═══ Provided information
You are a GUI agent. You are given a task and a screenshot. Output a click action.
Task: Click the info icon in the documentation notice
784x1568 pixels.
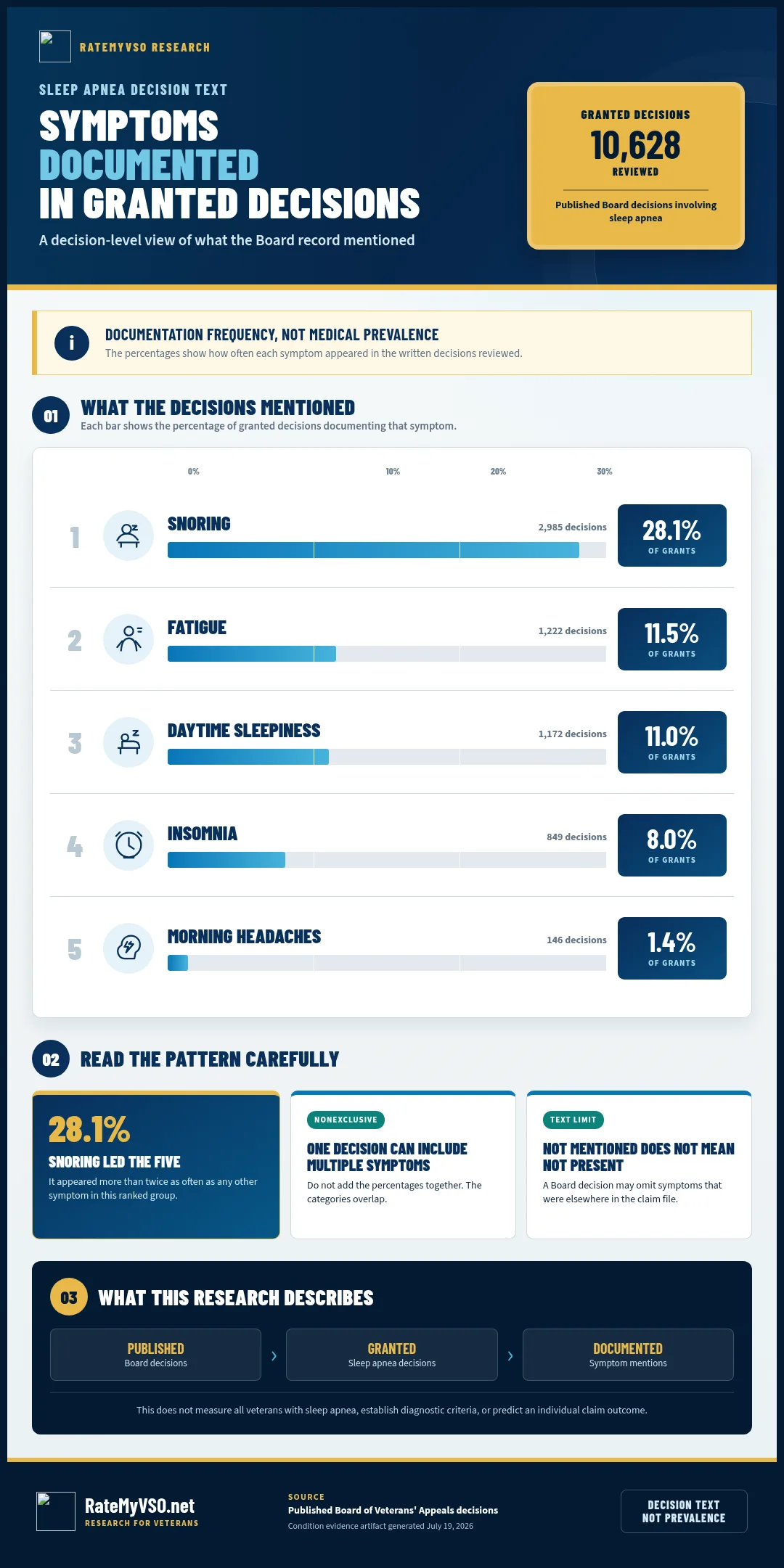[x=72, y=343]
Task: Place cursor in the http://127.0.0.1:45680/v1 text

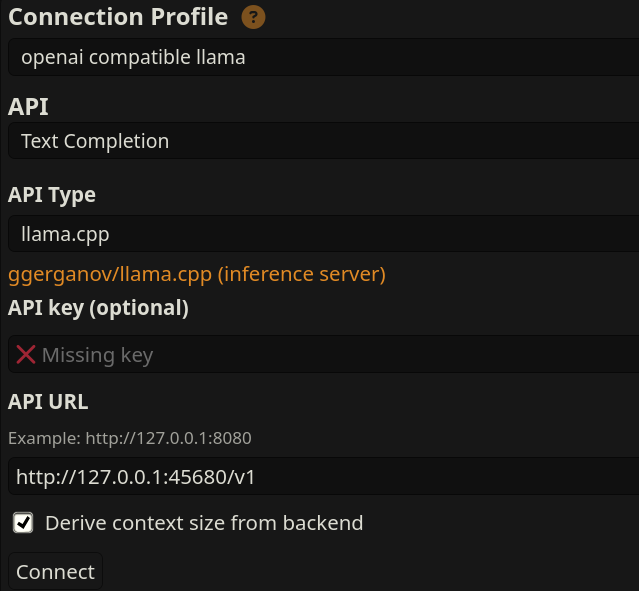Action: point(135,477)
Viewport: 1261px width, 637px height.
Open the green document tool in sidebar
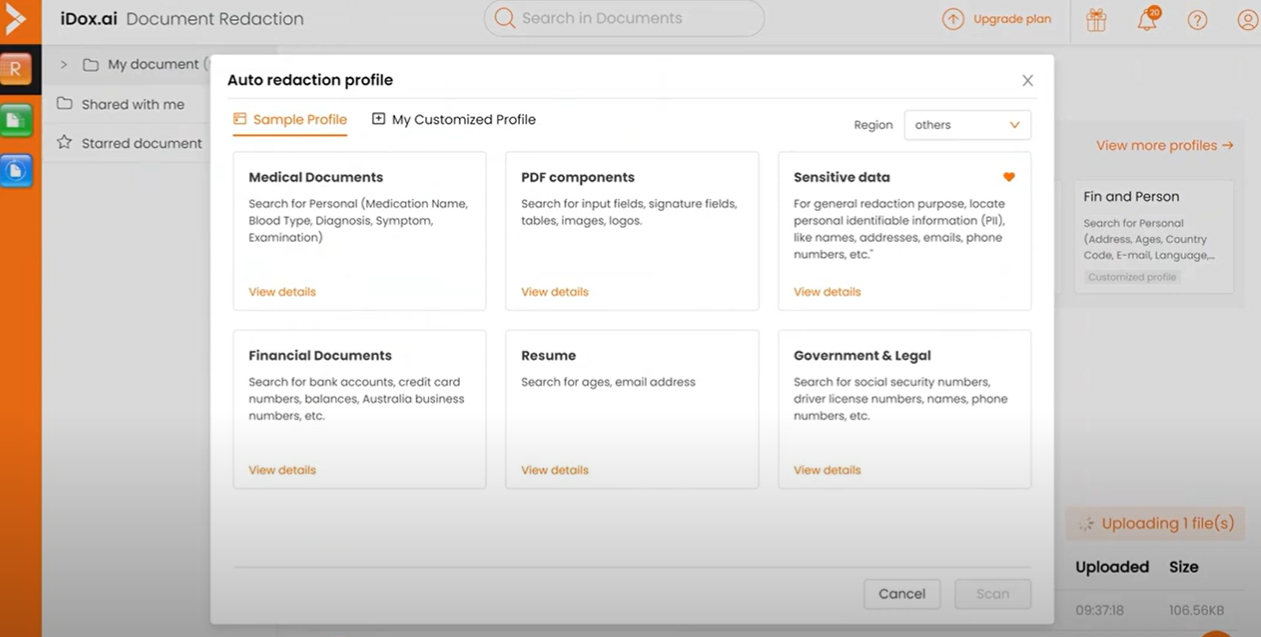click(x=17, y=119)
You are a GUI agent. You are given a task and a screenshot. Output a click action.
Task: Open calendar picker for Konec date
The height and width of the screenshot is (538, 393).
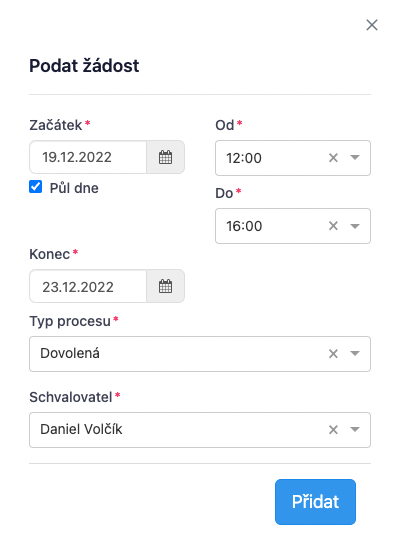point(165,286)
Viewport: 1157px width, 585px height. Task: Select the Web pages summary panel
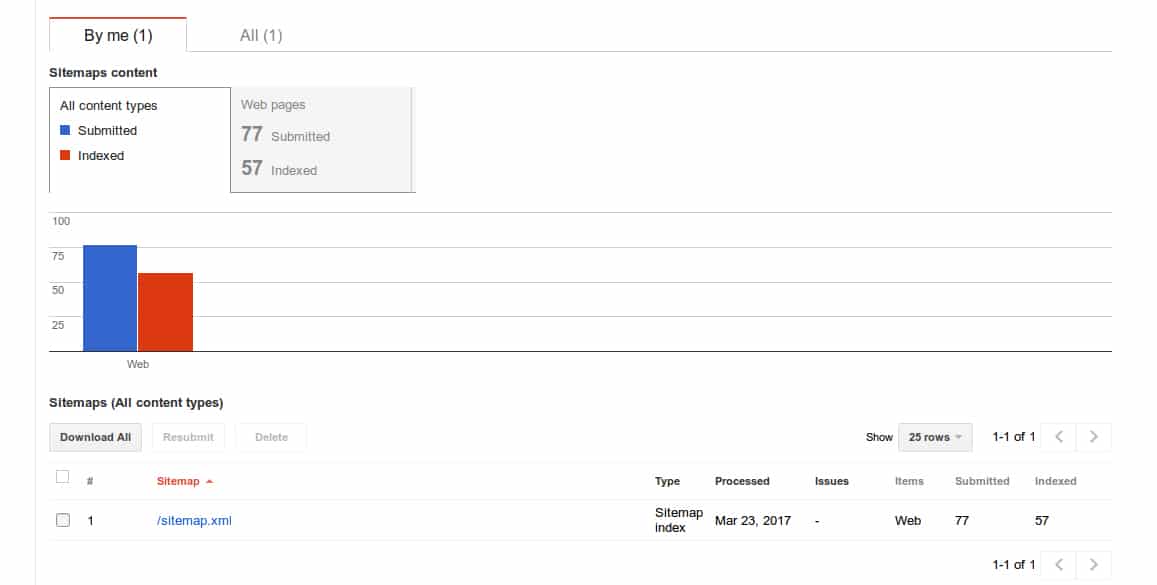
══════
■ Work required ■
The entries are to be restated word for word, and no picture should appear in the copy.

■ Written solution ■
You are a GUI agent. You are given a task and a screenshot. Output a click action.
Task: Click the info icon in the documentation notice
784x1568 pixels.
[x=72, y=343]
Task: Place cursor in the http://127.0.0.1:45680/v1 text

Action: point(135,477)
Viewport: 1261px width, 637px height.
Open the green document tool in sidebar
click(x=17, y=119)
You are a GUI agent. You are given a task and a screenshot. Output a click action.
Task: Open calendar picker for Konec date
The height and width of the screenshot is (538, 393).
point(165,286)
Viewport: 1157px width, 585px height. Task: Select the Web pages summary panel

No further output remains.